Neuroscience. The word carries an air of the unfathomable, a whiff of science fiction. Yet scientists are making bounding advances in peeping into the windows of, if not our souls, our brains. Piquantly described by Dr Geoff Bird as a ‘sloppy bag of disgustingness’, the adult human brain weighs in at 1.4 kg and has the consistency of set yoghurt. The make-up of the brain is a mass of headspinning statistics: it consists of 80-100 billion neurons connected by 100 trillion synapses in a forest of mental pathways; has 1 trillion ‘support’ cells; and contains 176,000 km of myelin (the fatty white matter which coats some of the neurons in the brain and allows them to transmit information more quickly than uncoated neurons – making them the fast lanes of the mind).
 
These jaw-dropping facts and figures launched the annual Meyler Campbell  lecture for 2011, given by Dr Geoff Bird of Birkbeck College and the Institute of Cognitive Neuroscience UCL and entitled ‘Neuroscience & Organisational Coaching’. Throughout Dr Bird’s captivating presentation you could have heard the metaphorical pin drop in the packed auditorium as our poor bags of disgustingness struggled to absorb the insights from the frontiers of this incredibly fast-moving science. If the knowledge that we are gaining of how the brain functions is staggering, the implications and applications of this knowledge are even more so. Scientific intervention, through the administration of drugs or electro-magnetic currents, can modify the working of the brain. This can be heralded as a massive leap forward in the treatment of diseases like Parkinson’s, where brain modulation has been shown to reverse the negative effects in up to 40% of cases. 
 
But what of drugs that make people smarter? Drugs such as Ritalin, commonly prescribed for children suffering from attention deficit disorder, really can improve how people learn. Some research has indicated that up to one in five US students take drugs like Ritalin to maximise their learning capabilities. So if it’s scientifically possible to rev up our brainpower, is it right to do so? Given that coaching involves helping clients change their patterns of thought and behaviour to enable them to reach their goals, should we as coaches be recommending that our clients take drugs to allow them to enact and embed change more quickly? Should we be taking drugs to allow us to accelerate our own learning and to coach more effectively? Weighty questions indeed – and the ethical debate around such matters may be closer than we think.
 
For the moment, the current ‘breaking news’ of neuroscientific discoveries can deepen our understanding of how coaching relates to what goes on in our brains. Our front brain is our conscious mind, processing one thing at a time, relatively slowly. Unconscious, fast, automatic thinking occurs in our back brain.
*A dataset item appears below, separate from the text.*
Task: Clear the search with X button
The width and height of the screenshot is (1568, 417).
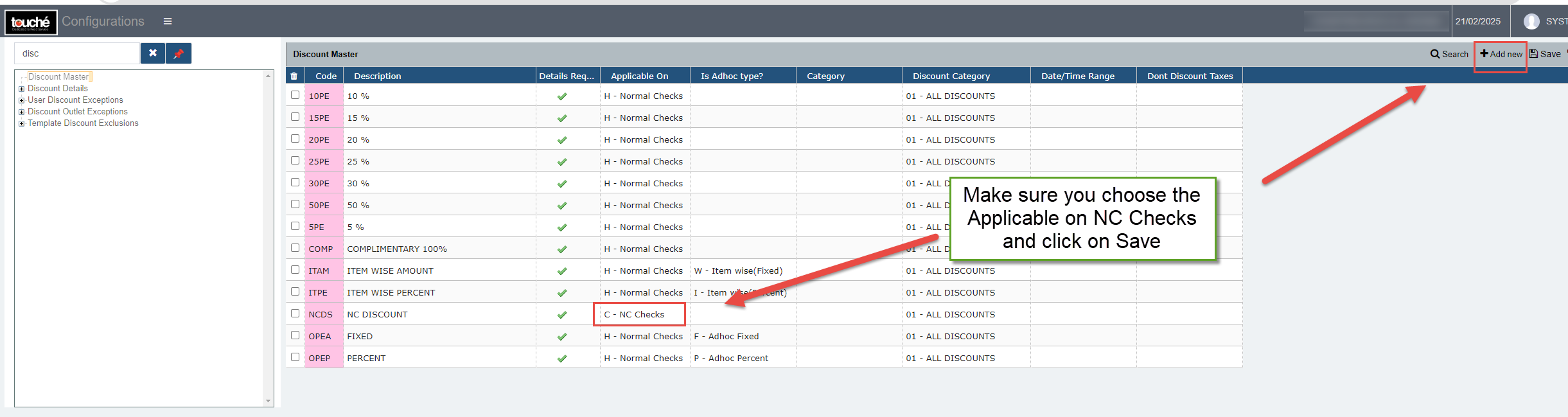Action: coord(153,53)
Using the unconscious mind through activities like eye contact, mirroring of body language and imitation of language raises the level of trust and social interaction between client and coach. For instance, eye contact has been proved to actually cause fluent, frequent speech – so it can help clients articulate their issues. The only problem is that thinking deliberately about such things means that the conscious mind has taken over, when the best way to harness the benefits is to surrender control to the unconscious brain. This may not be the metaphysically insoluble problem it appears, because recent experiments have revealed that the unconscious mind knows much earlier than the conscious mind what our intentions will be – sometimes up to 10 seconds sooner. So maybe it doesn’t matter what we ‘think’, as the unconscious is in the driving seat anyway?
 
Geoff outlined two different types of learning and developing new patterns of behaviour: habit-based and goal-directed learning. Habit-based learning occurs in the unconscious mind as a result of neurons repeatedly being activated together when a particular action occurs, strengthening the synaptic connections between them and eventually making the action a habit. This requires a lot of repetitions so habit-based learning takes a relatively long time to occur (around 3 months), but once we’ve got it, we can retrieve the learning quickly and are unlikely to forget it. The ability to ride a bike is the outcome of habit-based learning. In contrast, goal-based learning can occur very quickly but because it happens in the conscious mind, it’s slower to retrieve and is forgotten more quickly. When both attention and emotion are focused on a goal, the ‘routing’ of our neural networks changes on a millisecond-by-millisecond basis. This goal-based learning occurs in coaching with tools like the GROW model, which achieve fast results. For coaching to bring about long-term, ‘hard-coded’ change, we need to combine both habit-based and goal-directed learning, within and between coaching sessions.
 
The human brain is truly amazing, and, as Geoff pointed out ‘just ridiculously complex’. Despite this complexity – and I find the idea that our minds will always keep some secrets from us strangely comforting – recent progress in neuroscience means we have more understanding than ever before about what goes on in our heads. The application of the findings of pioneering neuroscientists like Geoff in helping us reach our potential are, well, quite mindblowing.
 
Originally published on www.lizgooster.com.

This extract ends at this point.